WHAT YOU SHOULD DO
How many lines in the material below contain the string "Toggle", matching case exactly? Reply with only the number.

* start *

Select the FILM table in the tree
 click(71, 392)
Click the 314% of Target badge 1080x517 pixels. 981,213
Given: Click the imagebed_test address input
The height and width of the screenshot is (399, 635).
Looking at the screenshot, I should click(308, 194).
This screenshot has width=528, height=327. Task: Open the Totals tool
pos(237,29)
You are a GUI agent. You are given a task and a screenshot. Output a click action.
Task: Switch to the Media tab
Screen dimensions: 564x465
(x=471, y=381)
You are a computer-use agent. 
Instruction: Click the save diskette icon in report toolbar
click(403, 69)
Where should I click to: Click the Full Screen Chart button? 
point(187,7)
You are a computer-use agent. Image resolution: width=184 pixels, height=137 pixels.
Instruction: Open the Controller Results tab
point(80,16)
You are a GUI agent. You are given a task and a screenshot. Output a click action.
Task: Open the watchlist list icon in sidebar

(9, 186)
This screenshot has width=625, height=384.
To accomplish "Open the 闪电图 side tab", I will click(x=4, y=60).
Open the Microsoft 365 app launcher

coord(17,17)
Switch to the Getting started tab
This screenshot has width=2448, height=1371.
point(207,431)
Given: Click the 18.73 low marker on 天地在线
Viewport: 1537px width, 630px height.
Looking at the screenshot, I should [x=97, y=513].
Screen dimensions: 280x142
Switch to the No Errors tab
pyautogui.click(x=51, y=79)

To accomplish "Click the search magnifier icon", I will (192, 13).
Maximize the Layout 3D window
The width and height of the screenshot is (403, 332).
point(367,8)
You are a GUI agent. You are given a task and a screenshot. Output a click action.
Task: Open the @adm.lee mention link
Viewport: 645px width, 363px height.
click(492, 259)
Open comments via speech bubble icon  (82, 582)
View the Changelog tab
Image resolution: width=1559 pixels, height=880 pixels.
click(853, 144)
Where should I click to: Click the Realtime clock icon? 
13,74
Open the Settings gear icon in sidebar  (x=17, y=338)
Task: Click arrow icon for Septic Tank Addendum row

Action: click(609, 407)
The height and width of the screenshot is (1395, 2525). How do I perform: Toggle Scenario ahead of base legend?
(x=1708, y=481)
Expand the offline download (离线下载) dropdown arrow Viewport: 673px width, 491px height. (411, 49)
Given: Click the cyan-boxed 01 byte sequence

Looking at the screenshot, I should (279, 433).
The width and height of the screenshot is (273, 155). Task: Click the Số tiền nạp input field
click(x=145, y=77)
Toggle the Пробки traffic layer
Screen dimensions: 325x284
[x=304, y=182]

* end *

OUTPUT FOR THIS EXERCISE
2